Silly person, I say. You don't really want to stop writing. What you need to do is stop thinking about yourself. Write for the joy of writing, not for the sake of recieving praise or commendation from others. Write for the hope of putting something good...something healthy...out into this dark and needy world. Write for the purpose of bringing a little sunshine into somebody's life, even if it is just ONE person. Because somewhere out there, there's a place for your writing. God didn't give you words for nothing.

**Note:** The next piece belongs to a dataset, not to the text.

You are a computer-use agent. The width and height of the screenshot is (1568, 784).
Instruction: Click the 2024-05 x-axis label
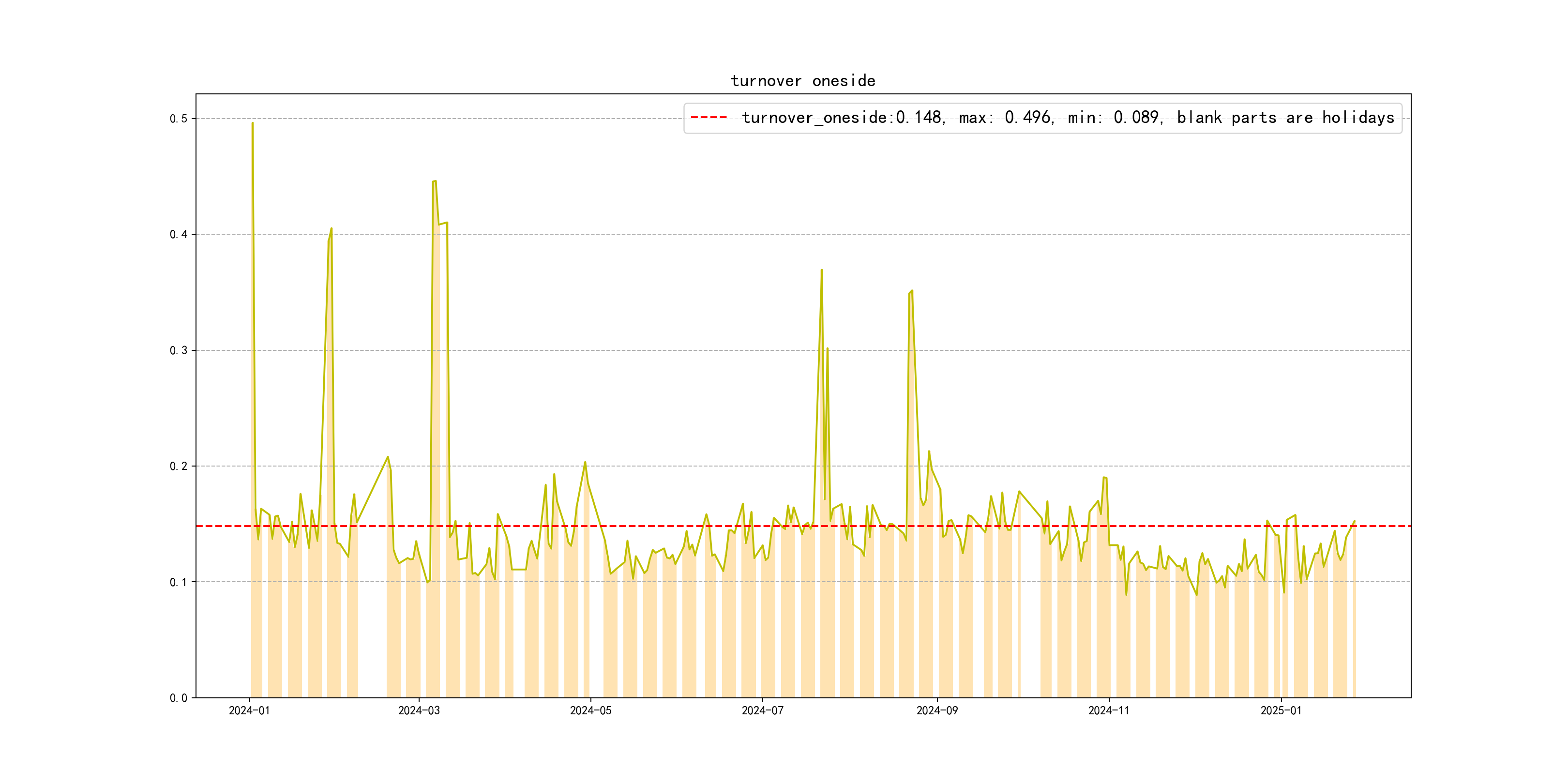(x=590, y=711)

And, anyway, what did Sybil Gordon say in response to Harold Abrahams complaint? "You can't win, if you don't run." Ouch.
Feeling sorry for yourself never accomplishes anything. (Self, are you listening to me?)
And really, when all's said and done, it's not so much what you've written as how you've written it. If you've written with joy and enthusiasm and hope...if you've written to bring glory to your Creator and not to yourself...if you've written to encourage, to uplift, to turn people's focus in the right direction, then no matter how well it was worded, no matter how many people read it and enjoyed it, it was still worth writing. Every word of it.
You know, I think the rain is lifting a bit--at least for the time being. Thank you all for so patiently wading through the puddles.
And I assure if I ever have reason to indulge in one of these rainy-day posts again, I'll be sure to let you know, forthwith.
"Hey everybody! There's a party over Miss March's blog!"
"It's called a Pity Party."
"Oh, I always have so much fun at those kinds of parties."
(And just for the record, I don't feel down all the time. Truly. In fact, I'm feeling just fine right now...until I click that publish button... Oh dear. Why do I even try?)